Auschwitz-Birkenau: aquellos trenes de la muerte...

9 de julio de 2013
Estoy escribiendo desde un campo de concentración. Mejor dicho, desde el complejo de campos de concentración de Auschwitz (I y III) y Birkenau, en el corazón del Voivodato de la Pequeña Polonia, muy cerca de su capital, Cracovia. No me han deportado aquí porque ya no se deporta a nadie. Ni siquiera he podido entrar en tren por esa puerta porque las vías desde Oswiecim hasta aquí ya no transportan su carga mortal en vagones, con hasta 80 personas en cada uno de ellos y hasta 10 días de trayecto. He venido voluntariamente porque -en esta convulsa Europa que a veces parece que no sabe a dónde va- es preciso echar la mirada hacia atrás y ver lo que pasó cuando la maldad corría presurosa por sus paisajes y vías ferroviarias. Mi cámara sólo saca fotos desvaídas cuando retrata de alambradas para adentro. Pero esto es lo que me encuentro. Me convulsiono y la piel se pone sudorosa bajo el intenso sol de un mes de julio en tierras polacas. (Seleccionar las fotos para ampliarlas)




Oswiecim tiene una bella estación que un día se vio manchada, cuando los nazis decidieron poner en sus alrededores los mayores campos de exterminio que conoció la barbarie de Hitler. Quizá por eso han decidido decorar su fachada con murales coloristas y positivos que hagan olvidar cuanto antes al viajero lo que vio en la zona, a su vuelta a casa.


De la cabecera suroeste de su playa de vías partían los ramales hacia Auschwitz I, en un sentido, y hacia Birkenau en el opuesto. Las vías se bifurcan en este punto por donde ya no pasan trenes.

_SECCIÓN DE DATOS_
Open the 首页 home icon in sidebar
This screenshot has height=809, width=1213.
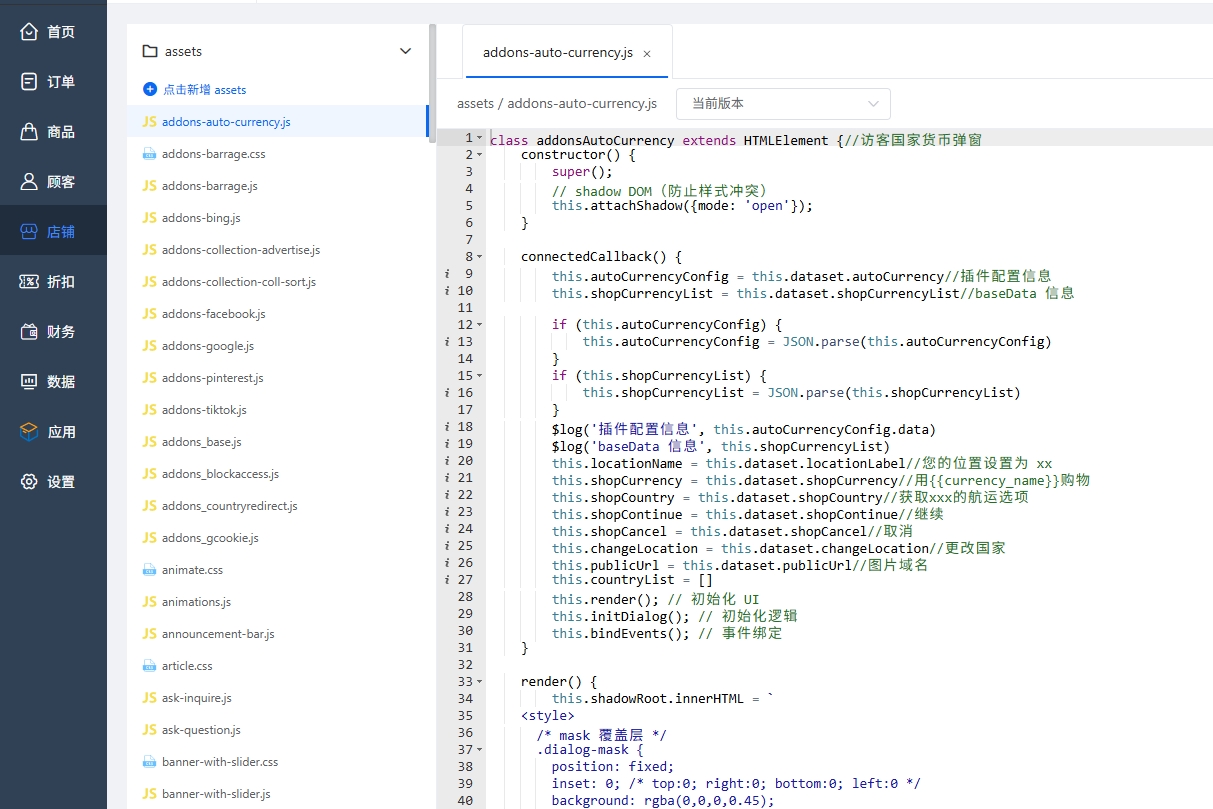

_TAREAS PENDIENTES_
#1 Responde estas preguntas sobre la crónica de Auschwitz:
(a) ¿Cuántas personas podía llevar cada vagón?
(b) ¿Con qué han decorado la fachada de la estación de Oswiecim?
(c) ¿De qué cabecera de la playa de vías partían los ramales hacia Auschwitz I y Birkenau?
#2 Duplica el fragmento de la crónica de Auschwitz que empieza con las palabras que contienen "Oswiecim tiene una" y termina con "no pasan trenes.".

_RESPUESTAS POR TAREA_
#1
(a) Hasta 80 personas.
(b) Con murales coloristas y positivos.
(c) De la cabecera suroeste.

#2
Oswiecim tiene una bella estación que un día se vio manchada, cuando los nazis decidieron poner en sus alrededores los mayores campos de exterminio que conoció la barbarie de Hitler. Quizá por eso han decidido decorar su fachada con murales coloristas y positivos que hagan olvidar cuanto antes al viajero lo que vio en la zona, a su vuelta a casa.


De la cabecera suroeste de su playa de vías partían los ramales hacia Auschwitz I, en un sentido, y hacia Birkenau en el opuesto. Las vías se bifurcan en este punto por donde ya no pasan trenes.